Recent developments in millimeter wave systems have emphasized spatially based systems in which the radiation propagates in free space, rather than through circuits, waveguides or transmission lines. Spatially based systems are also referred to as quasi-optical systems because they treat millimeter wave radiation as free space beams and manipulate these beams in a manner analogous to methods used for manipulating optical beams. Quasi-optical elements can be used to amplify, mix, switch, reflect, transmit or phase shift millimeter wave beams. Quasi-optical elements can be passive or active. A passive quasi-optical element typically consists of a grid of a conducting material. The grid can be formed, for example, from a thin sheet of a conducting material that includes periodically spaced perforations. Wire grids are also possible. The grids can be free standing, mounted on a dielectric substrate, or sandwiched between two dielectric materials. Active quasi-optical elements incorporate a periodic array of active (non-linear) devices into an otherwise passive grid. The active devices can be placed at the intersection points of a grid or between intersection points. Active devices such as PIN diodes, varactor diodes, transistors, polarizers, amplifiers, transducers, and Faraday rotation devices have been used in active quasi-optical elements. Quasi-optical elements offer the potential of overcoming the power inadequacies of circuit based millimeter wave systems by providing an effective way to combine the outputs of multiple solid state devices to achieve high powers.

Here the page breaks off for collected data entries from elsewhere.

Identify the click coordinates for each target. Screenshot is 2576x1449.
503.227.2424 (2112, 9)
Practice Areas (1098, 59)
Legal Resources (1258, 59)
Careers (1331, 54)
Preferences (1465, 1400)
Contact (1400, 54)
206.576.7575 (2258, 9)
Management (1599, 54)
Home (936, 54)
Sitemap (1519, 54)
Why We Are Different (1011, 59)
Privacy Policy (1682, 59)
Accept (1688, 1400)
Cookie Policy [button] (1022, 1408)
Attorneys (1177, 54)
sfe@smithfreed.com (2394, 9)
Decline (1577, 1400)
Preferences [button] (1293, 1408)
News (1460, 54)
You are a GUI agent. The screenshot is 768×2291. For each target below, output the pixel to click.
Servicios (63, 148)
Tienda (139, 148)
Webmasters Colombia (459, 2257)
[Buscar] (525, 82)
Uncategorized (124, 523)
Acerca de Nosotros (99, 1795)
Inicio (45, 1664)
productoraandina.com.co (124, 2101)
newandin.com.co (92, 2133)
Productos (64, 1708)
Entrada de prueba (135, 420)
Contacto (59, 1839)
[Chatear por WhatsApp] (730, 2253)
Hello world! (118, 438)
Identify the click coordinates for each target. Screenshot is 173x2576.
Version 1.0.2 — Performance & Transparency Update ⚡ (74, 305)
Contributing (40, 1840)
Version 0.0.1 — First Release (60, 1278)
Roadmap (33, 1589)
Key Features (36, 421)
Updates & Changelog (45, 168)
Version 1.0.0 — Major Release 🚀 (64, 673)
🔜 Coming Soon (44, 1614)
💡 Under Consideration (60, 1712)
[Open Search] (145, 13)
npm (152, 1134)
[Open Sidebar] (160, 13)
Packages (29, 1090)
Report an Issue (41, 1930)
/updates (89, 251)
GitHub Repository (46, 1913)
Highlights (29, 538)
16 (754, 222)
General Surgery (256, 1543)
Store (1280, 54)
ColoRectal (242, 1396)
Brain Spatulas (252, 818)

Interest in quasi-optical elements for millimeter wave systems has steadily increased over the past decade as methods for producing monolithic two-dimensional periodic arrays of active devices have improved and fundamental principles of operation have been elucidated. There remain, however, several limitations that require attention in order for quasi-optical elements to become mainstream. Outstanding limitations include active element insertion losses, scattering losses, active element power requirements, thermal effects due to power dissipation, and manufacturing challenges for large-scale grids such as precise substrate flatness requirements and precise dielectric thickness uniformity. Further performance improvements (e.g. greater variability of phase angle, wider reflection angles for stationary elements, tighter beam focusing, lower power requirements and/or heat dissipation in active grids) are also desired. A need exists for new quasi-optical materials and elements to further the potential of quasi-optical systems for use in controlling electromagnetic radiation, especially in the terahertz frequency portion of the electromagnetic spectrum.